Items listed in a dataset:

▬▬▬

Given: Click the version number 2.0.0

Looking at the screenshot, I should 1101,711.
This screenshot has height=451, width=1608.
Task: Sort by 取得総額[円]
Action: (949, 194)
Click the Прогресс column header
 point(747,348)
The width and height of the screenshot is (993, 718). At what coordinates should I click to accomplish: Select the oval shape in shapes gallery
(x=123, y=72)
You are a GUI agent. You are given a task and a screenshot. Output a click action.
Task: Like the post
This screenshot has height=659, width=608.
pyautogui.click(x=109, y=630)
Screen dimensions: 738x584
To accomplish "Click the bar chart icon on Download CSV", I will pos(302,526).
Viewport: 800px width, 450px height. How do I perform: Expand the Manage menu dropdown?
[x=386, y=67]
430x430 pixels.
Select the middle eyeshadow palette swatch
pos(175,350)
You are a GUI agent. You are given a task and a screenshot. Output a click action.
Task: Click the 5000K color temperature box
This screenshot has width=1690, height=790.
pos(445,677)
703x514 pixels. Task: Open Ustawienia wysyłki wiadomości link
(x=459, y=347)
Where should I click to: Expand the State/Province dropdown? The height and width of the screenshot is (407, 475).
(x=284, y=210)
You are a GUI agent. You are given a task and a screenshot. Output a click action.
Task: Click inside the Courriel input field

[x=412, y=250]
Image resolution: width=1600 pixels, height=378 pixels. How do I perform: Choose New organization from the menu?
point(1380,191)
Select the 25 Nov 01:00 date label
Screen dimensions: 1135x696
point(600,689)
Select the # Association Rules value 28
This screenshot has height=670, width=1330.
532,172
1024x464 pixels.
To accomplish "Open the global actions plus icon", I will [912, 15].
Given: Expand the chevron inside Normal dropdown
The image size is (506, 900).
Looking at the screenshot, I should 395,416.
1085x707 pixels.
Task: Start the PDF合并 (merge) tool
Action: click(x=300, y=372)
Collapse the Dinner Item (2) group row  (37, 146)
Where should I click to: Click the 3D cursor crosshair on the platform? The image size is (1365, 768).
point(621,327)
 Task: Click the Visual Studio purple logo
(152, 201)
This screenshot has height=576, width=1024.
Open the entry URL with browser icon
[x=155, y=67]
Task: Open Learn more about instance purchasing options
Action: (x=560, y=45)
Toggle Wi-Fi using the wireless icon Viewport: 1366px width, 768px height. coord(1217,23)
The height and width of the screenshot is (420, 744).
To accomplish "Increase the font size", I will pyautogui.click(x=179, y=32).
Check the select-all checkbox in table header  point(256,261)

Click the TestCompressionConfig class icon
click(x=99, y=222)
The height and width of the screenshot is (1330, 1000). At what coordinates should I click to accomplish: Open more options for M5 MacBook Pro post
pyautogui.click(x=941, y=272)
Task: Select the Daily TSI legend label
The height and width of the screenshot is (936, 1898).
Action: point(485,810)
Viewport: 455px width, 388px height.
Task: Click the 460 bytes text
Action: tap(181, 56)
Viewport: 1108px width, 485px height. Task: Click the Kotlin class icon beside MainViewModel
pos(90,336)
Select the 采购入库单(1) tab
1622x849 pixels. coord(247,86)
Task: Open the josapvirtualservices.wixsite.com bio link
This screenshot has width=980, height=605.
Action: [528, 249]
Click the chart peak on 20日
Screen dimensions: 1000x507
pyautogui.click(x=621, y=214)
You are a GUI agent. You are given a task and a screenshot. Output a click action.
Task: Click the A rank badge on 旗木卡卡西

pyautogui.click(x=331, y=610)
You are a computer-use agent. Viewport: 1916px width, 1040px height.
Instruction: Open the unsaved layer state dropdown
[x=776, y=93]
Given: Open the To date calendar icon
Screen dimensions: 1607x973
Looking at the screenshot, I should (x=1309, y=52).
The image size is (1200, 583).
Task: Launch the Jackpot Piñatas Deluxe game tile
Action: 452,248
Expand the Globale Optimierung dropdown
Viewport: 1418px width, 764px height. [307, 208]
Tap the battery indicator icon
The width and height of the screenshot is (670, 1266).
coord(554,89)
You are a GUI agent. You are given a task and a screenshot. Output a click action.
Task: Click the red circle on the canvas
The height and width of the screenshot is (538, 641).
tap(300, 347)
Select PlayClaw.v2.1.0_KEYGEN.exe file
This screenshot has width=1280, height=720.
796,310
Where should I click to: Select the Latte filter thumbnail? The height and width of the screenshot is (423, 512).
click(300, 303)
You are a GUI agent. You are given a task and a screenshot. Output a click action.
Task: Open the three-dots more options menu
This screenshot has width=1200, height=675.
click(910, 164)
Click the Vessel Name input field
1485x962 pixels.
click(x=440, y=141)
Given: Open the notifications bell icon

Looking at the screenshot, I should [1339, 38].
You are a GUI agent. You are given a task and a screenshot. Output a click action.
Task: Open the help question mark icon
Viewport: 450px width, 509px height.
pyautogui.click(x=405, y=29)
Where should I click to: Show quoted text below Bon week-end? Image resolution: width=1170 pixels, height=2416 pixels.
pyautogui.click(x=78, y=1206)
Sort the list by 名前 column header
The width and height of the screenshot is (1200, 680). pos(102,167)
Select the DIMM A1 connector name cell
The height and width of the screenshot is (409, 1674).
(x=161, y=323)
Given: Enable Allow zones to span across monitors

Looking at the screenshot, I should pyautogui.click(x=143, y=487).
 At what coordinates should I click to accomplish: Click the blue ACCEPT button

▬▬▬

EXERCISE AIM - The lines needed are those in the data above that hold the string "will"; copy each of them.

EXERCISE OUTPUT -
To accomplish "Click the bar chart icon on Download CSV", I will pos(302,526).
To accomplish "Open the global actions plus icon", I will [912, 15].
To accomplish "Increase the font size", I will pyautogui.click(x=179, y=32).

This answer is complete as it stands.